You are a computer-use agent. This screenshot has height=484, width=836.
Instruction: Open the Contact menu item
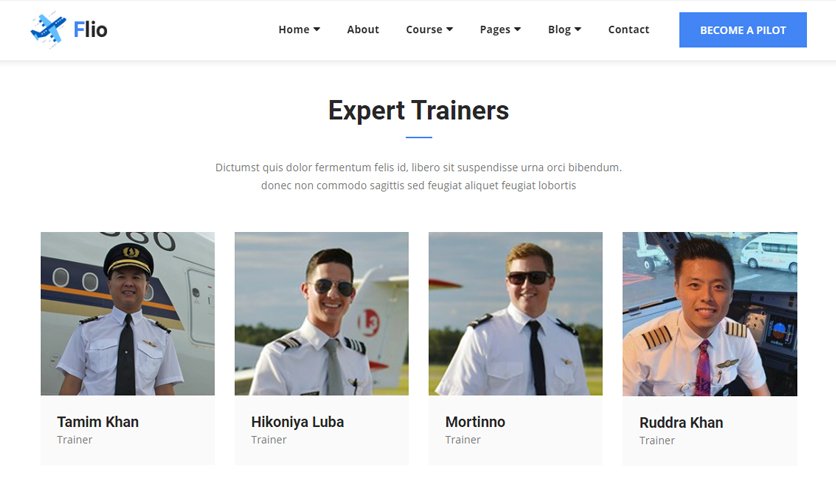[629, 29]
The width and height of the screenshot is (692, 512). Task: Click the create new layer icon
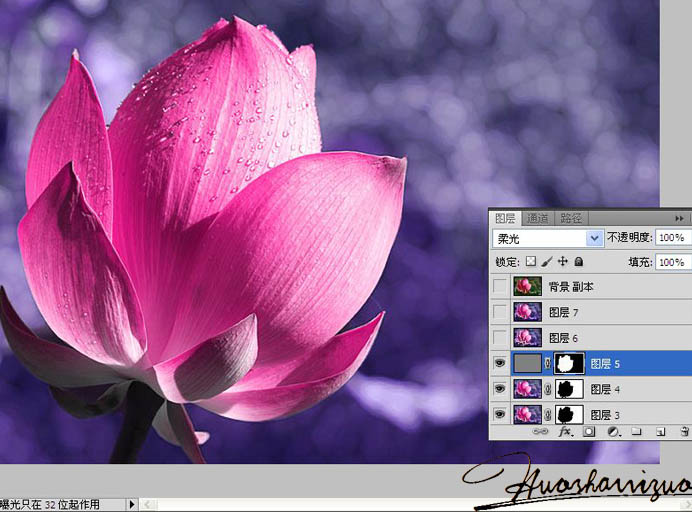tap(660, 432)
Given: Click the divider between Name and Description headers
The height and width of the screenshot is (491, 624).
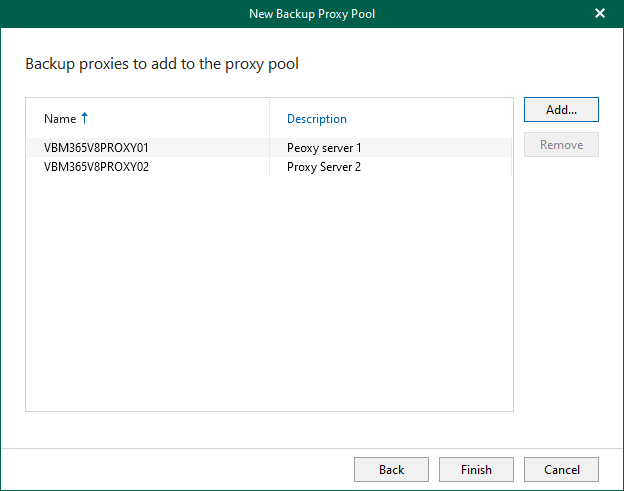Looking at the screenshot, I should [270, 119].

####

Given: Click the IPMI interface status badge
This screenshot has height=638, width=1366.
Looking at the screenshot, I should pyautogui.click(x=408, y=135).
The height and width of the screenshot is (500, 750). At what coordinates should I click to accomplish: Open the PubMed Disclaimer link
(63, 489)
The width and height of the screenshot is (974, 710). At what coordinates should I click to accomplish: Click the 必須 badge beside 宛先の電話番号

####

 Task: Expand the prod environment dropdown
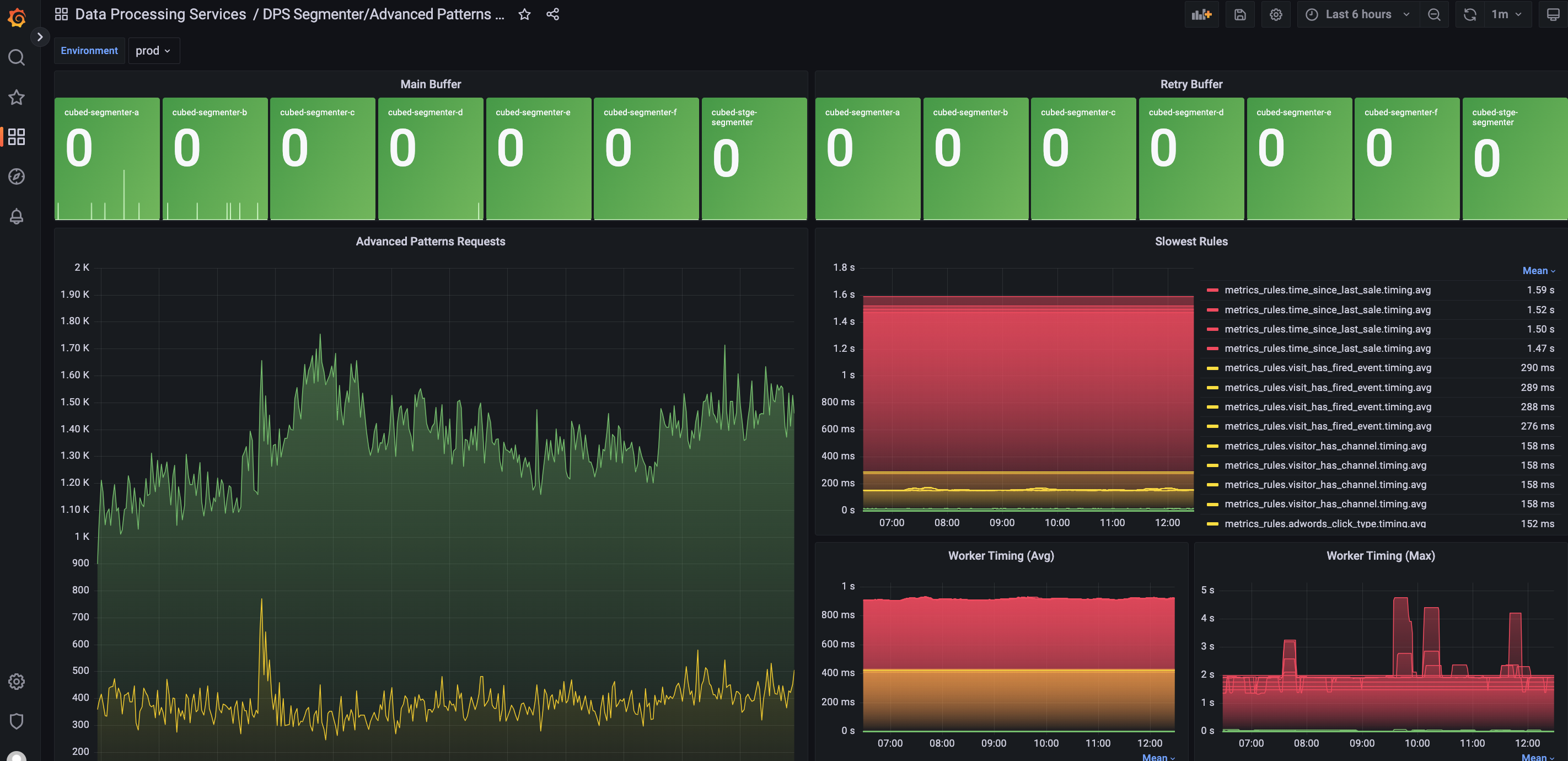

####

Work item:
Give the count of lines in the listing that contain the word "Given". No explanation is wanted.

Response to the exercise:
2